You can bring your beach towels and floral headbands, but forget that selfie stick if you’re planning to go to the Coachella or Lollapalooza music festivals.
The devices, which grasp mobile phones to allow people to take pictures of themselves farther away from their faces, are banned at the US summer festivals in Indio, California, and Chicago.
Coachella dismissed them as “narcissists” on a list of prohibited items.
Selfie sticks have become a popular but polemical photo-taking tool: Avid picture takers like snapping their own shots in front of monuments and sunsets, but critics dismiss them as obnoxious and potentially dangerous to others around them.
Lollapalooza Twitter account said the decision was being made “for safety, to speed security checks at the gate & to reduce the number of obstructions between the fans and the stage”.
Coachella and Lollapalooza are among dozens of big events and landmarks taking a stand against the sticks.
In Europe, the Palace of Versailles outside Paris, Britain’s National Gallery in London and the Colosseum in Rome have all banned selfie sticks, saying they need to protect exhibits on display and ensure the safety of visitors.
In the US, Ultra Music Festival in Miami, one of the world’s largest electronic music festivals, also prohibited selfie sticks at last weekend’s event.
“They will be turned away and we’ll probably make fun of you,” Ultra said on its Twitter account.

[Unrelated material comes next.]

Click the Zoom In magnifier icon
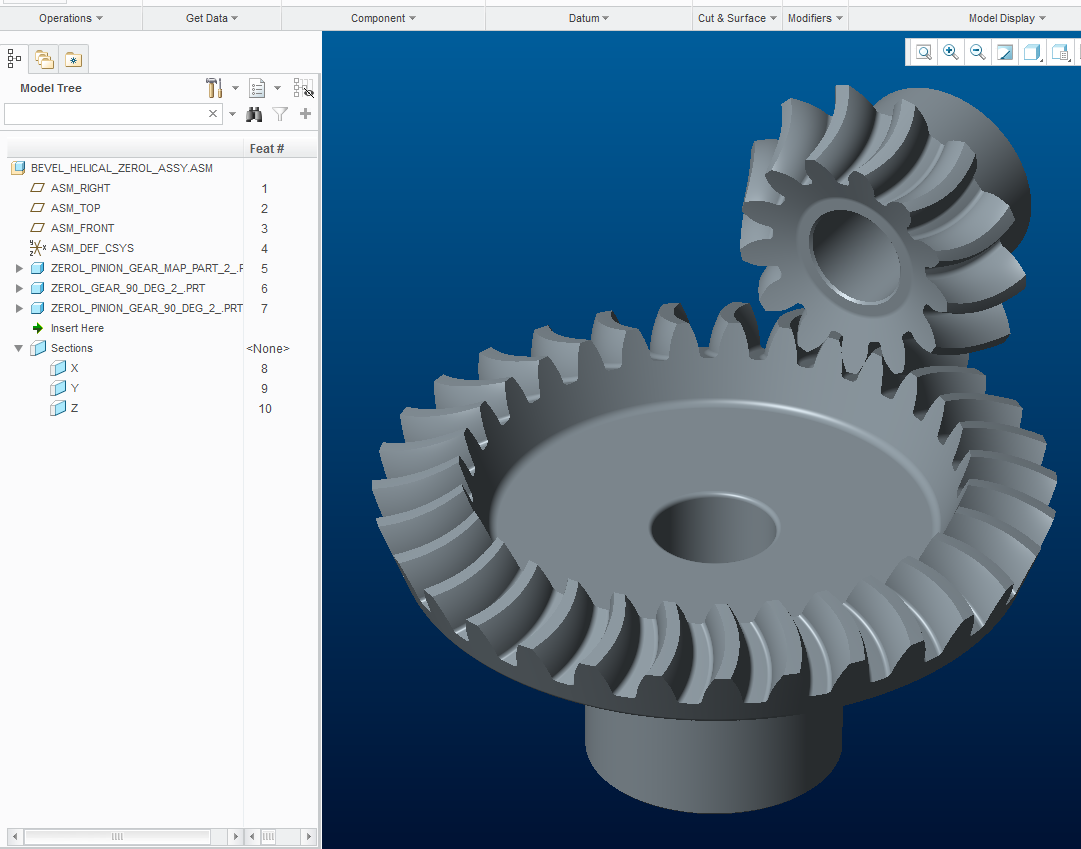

Wayne Fromm, creator of the Quik Pod and the first to patent the selfie stick more than a decade ago, said he understood the decision for museums and festivals to ban the stick and that the intention was never for the device to be fully extended in busy spaces.
“Intentionally or not, there is a danger to other people in crowded places,” he told The Associated Press.
He is working on a new selfie-taking tool that will accomplish the same tasks without so many problems.
Some concertgoers praised the decision, saying the sticks promote a culture of narcissism and detracted from the festival experience.